Father and daughter
| July 13, 2015

SANCTUARY

June’s dragon breath lay like a comforting quilt on Ella’s back as she stretched over the Wildcat’s metal haunch. Inside the house of her childhood, her father was dying.

Seeping, seeping, seeping life away, Ella’s mind chanted hypnotically. It was a five-year-old moment in a fifty-five-year-old mind, tired from months of caring for one swiftly disintegrating parent and another, harried and grief-stricken.

This is the last time, last time, I’ll be like this. Ella felt the sun-warmed car beneath her. A jellyfish on a beach rock, she absorbed the Sweetpeas along the driveway, the smell of summer dirt, and the peace of being a child of two living parents, outside the house where she had been raised.

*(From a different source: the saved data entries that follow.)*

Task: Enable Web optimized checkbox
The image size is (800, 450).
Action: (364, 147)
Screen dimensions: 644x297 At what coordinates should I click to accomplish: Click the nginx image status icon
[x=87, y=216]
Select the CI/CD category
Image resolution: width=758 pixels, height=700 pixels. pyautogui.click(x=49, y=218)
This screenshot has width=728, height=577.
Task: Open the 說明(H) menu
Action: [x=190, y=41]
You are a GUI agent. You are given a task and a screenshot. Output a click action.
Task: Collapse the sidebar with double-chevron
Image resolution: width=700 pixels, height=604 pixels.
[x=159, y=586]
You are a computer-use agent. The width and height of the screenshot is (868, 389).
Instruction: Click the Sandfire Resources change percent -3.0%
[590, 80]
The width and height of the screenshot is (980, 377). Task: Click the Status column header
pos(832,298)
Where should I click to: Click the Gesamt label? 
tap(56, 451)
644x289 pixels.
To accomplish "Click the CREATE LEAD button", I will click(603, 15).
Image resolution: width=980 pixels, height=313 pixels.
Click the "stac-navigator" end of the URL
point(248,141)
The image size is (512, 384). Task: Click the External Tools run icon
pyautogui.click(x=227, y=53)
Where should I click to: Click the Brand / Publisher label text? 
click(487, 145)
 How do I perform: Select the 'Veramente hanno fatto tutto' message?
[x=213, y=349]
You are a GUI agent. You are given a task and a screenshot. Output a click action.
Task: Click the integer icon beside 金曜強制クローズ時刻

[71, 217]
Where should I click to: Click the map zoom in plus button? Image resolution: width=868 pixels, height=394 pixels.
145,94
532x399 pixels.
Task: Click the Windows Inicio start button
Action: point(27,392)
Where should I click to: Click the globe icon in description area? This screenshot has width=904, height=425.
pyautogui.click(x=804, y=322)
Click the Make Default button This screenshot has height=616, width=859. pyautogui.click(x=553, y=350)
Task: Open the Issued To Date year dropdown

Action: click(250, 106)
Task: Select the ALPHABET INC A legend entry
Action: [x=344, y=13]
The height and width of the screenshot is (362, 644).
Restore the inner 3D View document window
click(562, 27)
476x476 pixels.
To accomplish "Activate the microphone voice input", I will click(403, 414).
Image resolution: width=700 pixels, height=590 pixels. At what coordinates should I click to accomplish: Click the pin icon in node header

With one last embrace to the Wildcat – car of the father who loved her, still cluttered with his odd assortment of tools and toys – Ella returned to the house, where the imminent passing whistled and roared down the hallways.

In twenty more days, Ella’s father split his skin and splashed against the wall, a sunburst of light, headed for the window and the relief of the July day. It was the first day in two months Ella had not been with her parents.

Her sister, who hadn’t been able to help, had said she couldn’t help, even wouldn’t help, was there. It was an interesting coincidence, Ella thought. But the next day when her mother refused Ella’s help with the last arrangements, clung to the reluctant Sophie, it was a shock – a second orphaning in so many days.

Perhaps, I’m wrong, Ella thought to herself and waited to be summoned. Waited through days of sudden chilly breezes in closed rooms, slamming doors, smiling Casper the ghost bedside emanations. She waited while Sophie sorted through their father’s possessions, taking tools and three cars, including the Wildcat, Ella’s one request.

When Sophie was done, Ella was called and brought to deal with the rest: old clothes, boxes of worn books, leaking faucets and plugged drains, a bereft widow. Bereft but no longer restrained.

“I’ve always had a special feeling about Sophie, like we were married in a previous life or something.”

Ella could almost see the cloud of her illusions moving from between them. She bent to fill a box with the remainders of her father’s medicines. She had known his love like a many-colored coat; she hadn’t recognized it as a safe shelter within her own home.

Ariele Huff, lifelong Seattle resident, is an author, an instructor, and an editor. Her class Short Stories Workshop is July 18th 10am-2pm through Everett CC. Call 425-267-0150 to register.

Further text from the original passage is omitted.